Blood feeding, or hematophagy, is found in five orders of modern insects that, combined, include some 14,000 species. Though scientists have long known that insects practiced hematophagy at least some 100 million years ago, the evidence had been circumstantial: fossilized mosquitoes had been found with long proboscises – the tubes that females use to dip into an animal’s veins – in a morphological indication that the species fed on blood. Just four described insect fossils offer evidence of blood feeding more direct than morphological clues, including a 95-million-year-old sand fly from Myanmar, which had parasites in its gut that associated it with blood feeding.
“We’ve known for a long time that blood feeding is very ancient,” says Dr. Greenwalt. “We just we haven’t been able to prove it.”
That’s because the odds that an insect would have died with a blood feast inside it are slim. And the odds that such an insect would die in just the right place that it could be preserved for millions of years and then, in a critical last step, be found, are preposterously slim.
The series of unlikely occurrences that produced the described mosquito begins some 46 million years ago, in subtropical Montana. A female mosquito, which looked almost identical to a modern mosquito, would have had to die just after feeding. She must have then sunk to the bottom of the lake and been covered in sediment, all gently enough that her distended abdomen didn’t burst: “At this point, the mosquito is like a balloon blown up with too much air – it’s ready to pop,” says Greenwalt.
Then, millions and millions of years later, she had to be found.
About 30 years ago, a graduate student, Kurt Constenius, reported that a mile-long stretch at Montana’s Glacier National Park, where the Flathead River had eroded the land to expose ancient lake sediment, was salted with ancient insect fossils. His research, published in a regional geology journal, attracted little buzz.

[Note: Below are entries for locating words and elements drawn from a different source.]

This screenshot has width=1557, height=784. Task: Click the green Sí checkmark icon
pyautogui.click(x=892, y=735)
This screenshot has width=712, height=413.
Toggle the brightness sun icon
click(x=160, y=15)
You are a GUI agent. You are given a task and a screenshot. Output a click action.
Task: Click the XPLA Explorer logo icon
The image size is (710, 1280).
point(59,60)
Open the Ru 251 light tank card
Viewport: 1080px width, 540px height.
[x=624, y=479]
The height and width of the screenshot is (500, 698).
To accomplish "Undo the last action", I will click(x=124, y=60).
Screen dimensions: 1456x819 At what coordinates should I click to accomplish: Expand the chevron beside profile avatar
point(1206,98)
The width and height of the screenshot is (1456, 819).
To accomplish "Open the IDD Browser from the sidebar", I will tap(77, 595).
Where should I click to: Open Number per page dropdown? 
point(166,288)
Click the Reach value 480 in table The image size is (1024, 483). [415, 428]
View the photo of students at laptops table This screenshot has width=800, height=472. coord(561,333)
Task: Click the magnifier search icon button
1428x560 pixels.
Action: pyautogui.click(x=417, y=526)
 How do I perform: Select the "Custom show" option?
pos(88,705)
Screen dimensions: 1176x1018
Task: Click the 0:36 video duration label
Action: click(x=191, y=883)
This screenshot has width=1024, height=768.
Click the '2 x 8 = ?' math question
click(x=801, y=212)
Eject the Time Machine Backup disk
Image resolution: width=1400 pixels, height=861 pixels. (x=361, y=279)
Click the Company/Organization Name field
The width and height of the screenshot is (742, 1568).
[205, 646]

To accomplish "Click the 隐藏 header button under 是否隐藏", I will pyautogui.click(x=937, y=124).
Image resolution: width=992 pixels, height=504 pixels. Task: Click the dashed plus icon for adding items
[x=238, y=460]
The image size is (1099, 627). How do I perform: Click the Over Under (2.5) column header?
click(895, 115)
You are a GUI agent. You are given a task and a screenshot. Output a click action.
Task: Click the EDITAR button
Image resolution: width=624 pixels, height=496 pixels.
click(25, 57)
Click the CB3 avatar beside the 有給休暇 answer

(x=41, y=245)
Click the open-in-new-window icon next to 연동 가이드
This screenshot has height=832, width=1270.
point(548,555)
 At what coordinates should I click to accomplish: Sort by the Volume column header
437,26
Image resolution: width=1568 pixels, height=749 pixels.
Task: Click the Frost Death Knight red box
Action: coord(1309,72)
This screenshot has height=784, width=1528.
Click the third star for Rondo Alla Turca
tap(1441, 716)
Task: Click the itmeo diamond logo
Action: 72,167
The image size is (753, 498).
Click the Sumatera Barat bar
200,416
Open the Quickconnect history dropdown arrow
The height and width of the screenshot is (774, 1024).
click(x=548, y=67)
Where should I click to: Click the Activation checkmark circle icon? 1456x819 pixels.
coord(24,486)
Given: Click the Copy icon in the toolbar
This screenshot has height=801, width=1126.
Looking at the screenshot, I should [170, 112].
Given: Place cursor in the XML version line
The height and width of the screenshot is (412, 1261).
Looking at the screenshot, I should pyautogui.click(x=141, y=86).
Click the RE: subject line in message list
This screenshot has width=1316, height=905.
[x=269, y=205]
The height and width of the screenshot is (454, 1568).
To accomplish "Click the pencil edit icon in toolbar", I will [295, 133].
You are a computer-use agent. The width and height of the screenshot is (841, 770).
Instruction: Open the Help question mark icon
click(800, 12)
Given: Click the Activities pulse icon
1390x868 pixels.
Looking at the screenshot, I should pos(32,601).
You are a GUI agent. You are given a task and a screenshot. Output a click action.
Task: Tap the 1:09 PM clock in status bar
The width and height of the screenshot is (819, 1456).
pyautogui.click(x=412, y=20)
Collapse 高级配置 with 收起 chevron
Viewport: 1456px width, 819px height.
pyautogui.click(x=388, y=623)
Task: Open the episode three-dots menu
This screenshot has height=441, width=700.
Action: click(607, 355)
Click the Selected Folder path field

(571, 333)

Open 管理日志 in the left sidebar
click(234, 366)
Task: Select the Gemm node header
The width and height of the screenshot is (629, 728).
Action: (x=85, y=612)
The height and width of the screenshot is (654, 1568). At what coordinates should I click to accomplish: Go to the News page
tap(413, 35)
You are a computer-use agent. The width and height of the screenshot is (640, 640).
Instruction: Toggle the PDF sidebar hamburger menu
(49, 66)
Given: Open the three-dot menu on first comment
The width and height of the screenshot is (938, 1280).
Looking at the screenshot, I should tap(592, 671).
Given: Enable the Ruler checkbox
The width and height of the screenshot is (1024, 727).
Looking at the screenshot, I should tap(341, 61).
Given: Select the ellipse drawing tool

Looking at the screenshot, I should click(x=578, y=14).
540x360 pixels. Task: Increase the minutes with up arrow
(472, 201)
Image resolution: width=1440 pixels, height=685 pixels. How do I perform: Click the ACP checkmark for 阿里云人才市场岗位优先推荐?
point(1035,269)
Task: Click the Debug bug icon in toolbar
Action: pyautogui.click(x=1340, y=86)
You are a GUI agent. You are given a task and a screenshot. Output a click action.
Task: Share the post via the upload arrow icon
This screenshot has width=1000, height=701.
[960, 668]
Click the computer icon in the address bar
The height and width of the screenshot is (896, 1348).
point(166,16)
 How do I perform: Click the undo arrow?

But, decades later, Greenwalt would read about Mr. Constenius’ work. For the last five years, Greenwalt has spent three weeks each summer at that insect-laden stretch, known as the Kishenehn oil shale. There, he would collect pieces of shale, carry them to the river, and wet them, hoping to see in the thin slices of damp, translucent rock a millions of years old insect. And he did: he found mosquitoes and flies. He found wasps, beetles, and aphids. But not a single one had blood in it.
Then, two years ago, the Constenius family donated to the Smithsonian a collection of around 600 pieces of shale culled from Montana those 30 years ago. One of them, Greenwalt found, had most people’s nightmare of a prize but a scientist’s dream come true: a mosquito, plump with blood.
“I knew exactly what it was,” says Greenwalt. “I knew immediately it was a one of a kind fossil and very, very important.”
The find is exciting not just because it is improbable, says Greenwalt – it is also useful, with possible implications for what paleontologists might be able to find in other fossils.
That heme survived some 46 million years in a mosquito’s abdomen, and that it could be detected using a technique known as mass spectrometry, suggests that other large, organic molecules could be found in dinosaur fossils, says Greenwalt. Still, just what those molecules are, and what they might tell us, remains unknown.
“We just have to become intelligent enough to look for these molecules,” says Greenwalt.
That dinosaur fossils might still harbor the remains of soft tissues has been a tantalizing prospect in the paleontological field. Last October, researchers reported having used mass spectrometry to find red blood cells in a 67-million-year-old Tyrannosaurus rex fossil. Their findings have been controversial, however: critics have alleged that the cells are nothing more than slimy film from microbes in the fossils, Scientific American reported.